ATP Flight School — the largest flight training company in the United States, is operating satellite training centers in Cary and Concord, North Carolina. ATP is using its various training programs in order to alleviate and ultimately prevent pilot shortages. Michael Arnold, director of marketing for ATP, told CJ that several factors have contributed to the current shortage of pilots.

“Regulatory changes, aging workforce, increased travel demand, and early retirements during the pandemic have created an unprecedented shortage of airline pilots,” Arnold said. “It’s projected that over the next decade, there will be 14,000 pilot job openings each year and over the next 20 years, 208,000 pilots will be needed in North America.”

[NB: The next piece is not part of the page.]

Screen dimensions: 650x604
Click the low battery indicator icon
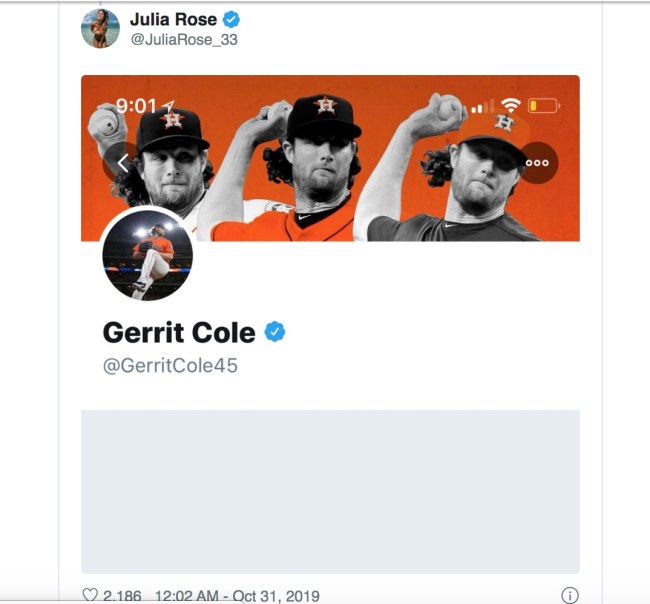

According to Arnold, ATP is helping to address the shortage in a number of ways without sacrificing training and safety.

“ATP is expanding training capacity and working with airline partners to offer financial incentives and accelerated pathways,” he said. “In the last 12 months, we’ve opened three brand-new airline pilot training centers and increased enrollments by almost 50% (2,500). This year alone, we’re taking delivery of 40 new aircraft and 20 simulators so we can continue towards our goal of training 20,000 airline pilots by 2030.”

Brian Metham, a spokesman for American Airlines, told CJ that the airline is mobilizing a strategy to combat this lack of pilots and remains optimistic about its growth in 2022. American Airlines has a major hub at Charlotte-Douglas International Airport.

“We have noted that we have 100 regional aircraft on the ground that we want to fly but can’t due to lack of regional pilots,” Metham said. “Like many network carriers, American has reduced our regional flying in recent months in response to the regional pilot shortage. That shortage could loom for some time, so we are taking bold, innovative steps to address the issue head-on. American’s three wholly owned regional carriers (Envoy Air, PSA Airlines and Piedmont Airlines) recently announced agreements to ensure American Eagle (American’s regional network) is able to operate a more reliable regional schedule in the future.”

American Airlines CEO Robert Isom recently spoke about the airline’s regional pilot supply at the Bernstein Strategic Decisions Conference in June of this year.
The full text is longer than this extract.